> **TEXTE SOURCE**:

-----

Pendant
que le Cameroun d’en bas vit des périodes terribles, celui d’en haut
organise des festivités pour rendre gloire au Vieux Lion édenté et
malade, responsable des tragédies que vivent des milliers de foyers au
quotidien.
La paix n’est pas l’absence de conflits. La stabilité ne se
construit pas sur un tas de ruines, encore moins sur des hécatombes.
Alternance et stabilité ne sont pas foncièrement antinomiques, au
contraire ce sont là deux idées complémentaires que les vraies
démocraticides ont su appliquer pour le grand intérêt de l’ensemble de
la communauté. Depuis une trentaine d’années, les mêmes choses se
répètent inlassablement, dramatiquement. On redonne au peuple qui ne
cesse de déchanter les mêmes recettes usées, lui qui, désabusé, se
regarde couler dans les eaux profondes et obscures de la pauvreté
généralisée.
Pendant que le Cameroun d’en bas vit des périodes
terribles, celui d’en haut organise des festivités pour rendre gloire
au Vieux Lion édenté et malade, responsable des tragédies que vivent
des milliers de foyers au quotidien. Des personnalités se succèdent
devant les cameras pour expliquer en cette année nouvelle, le pourquoi
du comment d’un règne à l’agonie et dont les diverses absurdités
s’étalent dans la presse. Les hommes forts du régime viennent témoigner
de leur incapacité à faire face aux enjeux actuels en ressortant des
placards de l’histoire de vieilles tirades politiques. On explique au
citoyen qui croule sous les dettes qu’il ne devrait pas trop être
exigeant, le plus important étant que son Souverain ait pu durant
toutes ses longues années préserver la « paix » et l’ « unité
nationale » alors que les pays voisins s’entredéchirent dans des
conflits fratricides. Voilà l’argument infaillible qui semble balayer
le catastrophisme toujours exagéré de ces petits donneurs de leçons, de
ces droitdelhommistes jamais satisfaits, de ces journalistes un brin
insolents qui osent dénoncer les abus répétés du système et qui ne
reconnaissent pas assez les efforts du gouvernement pour garantir la
« sereinité » sociale c’est-à-dire l’oppression implacable de toute
forme d’opposition, l’instauration à coup de matraque du silence
sanglant des agneaux. La paix sur une montagne de cadavres empilés les
uns sur les autres, la stabilité maintenue dans la brutalité
intransigeante, sur le sang versé dans les rues de Douala, de Bamenda,
de Buea, et de ces lieux où trop de souffrance a tué l’espérance. Mais
il ne faut pas le dire, l’essentiel c’est préserver la sereinité,
nécessaire pour donner l’image d’un pays civilisé, fréquentable, et
couvrir l’odeur nauséabonde des familles qui se meurent à l’ombre des
massacres économiques et sociaux.

-----

> **LIGNES DE DONNÉES**:
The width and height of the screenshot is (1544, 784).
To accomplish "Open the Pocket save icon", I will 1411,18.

-----

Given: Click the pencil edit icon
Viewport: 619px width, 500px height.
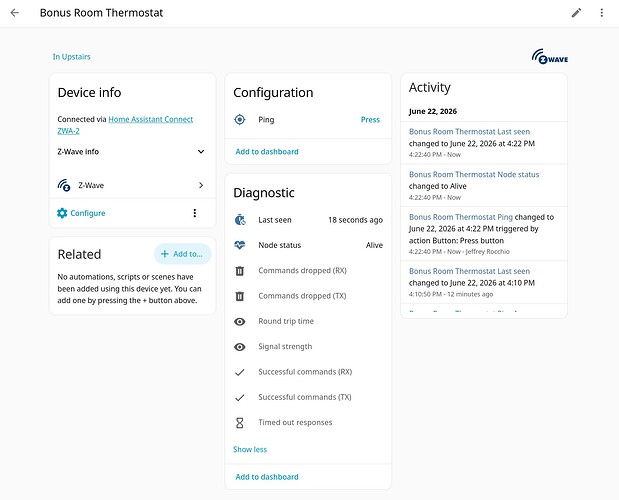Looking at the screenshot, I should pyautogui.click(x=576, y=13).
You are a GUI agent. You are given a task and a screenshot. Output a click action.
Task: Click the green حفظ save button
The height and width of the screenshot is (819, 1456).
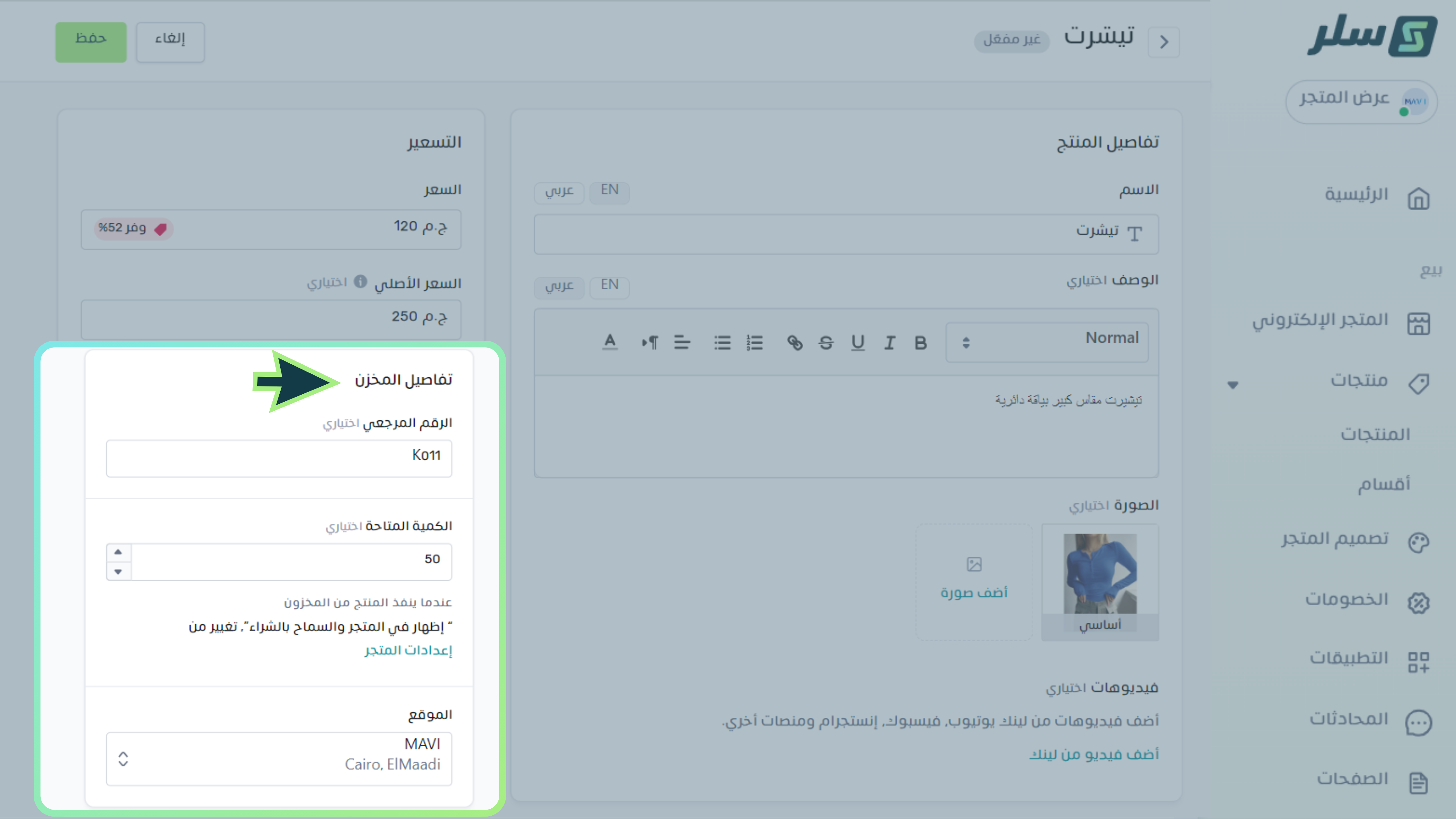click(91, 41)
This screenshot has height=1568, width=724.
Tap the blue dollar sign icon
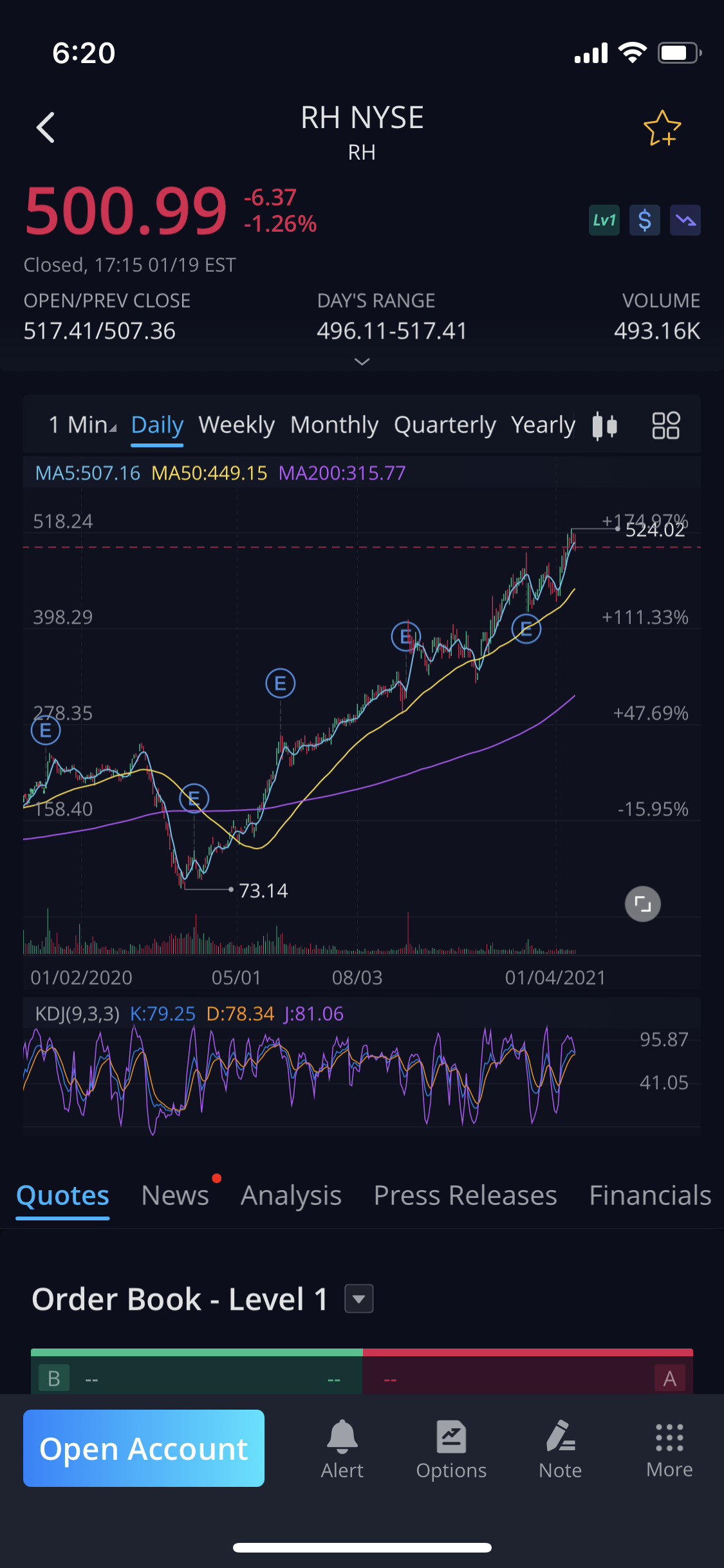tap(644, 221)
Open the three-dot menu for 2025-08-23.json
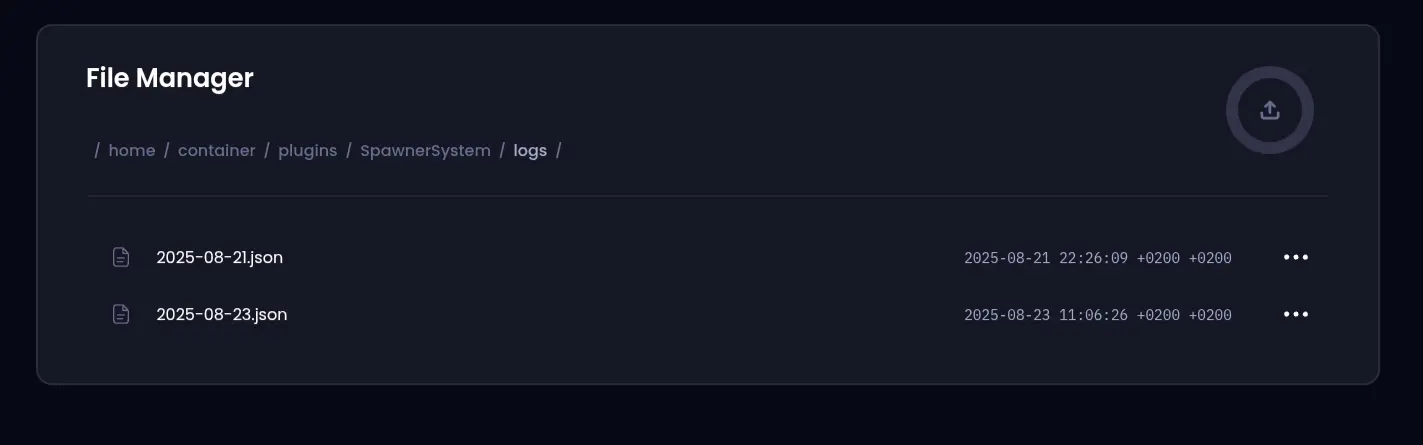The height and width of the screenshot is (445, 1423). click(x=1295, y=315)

-----

> **TRAVAIL DEMANDÉ**:
- 1) Réécrivez le passage du texte source commençant par « La paix n’est » et se poursuivant jusqu'à « généralisée. », en substituant « concorde » à « stabilité ».
- 2) D'après le texte source, dans les rues de quelles villes le sang a-t-il été versé ?

> **CORRIGÉ**:
- 1)
La paix n’est pas l’absence de conflits. La concorde ne se
construit pas sur un tas de ruines, encore moins sur des hécatombes.
Alternance et concorde ne sont pas foncièrement antinomiques, au
contraire ce sont là deux idées complémentaires que les vraies
démocraticides ont su appliquer pour le grand intérêt de l’ensemble de
la communauté. Depuis une trentaine d’années, les mêmes choses se
répètent inlassablement, dramatiquement. On redonne au peuple qui ne
cesse de déchanter les mêmes recettes usées, lui qui, désabusé, se
regarde couler dans les eaux profondes et obscures de la pauvreté
généralisée.

- 2) Douala, Bamenda et Buea.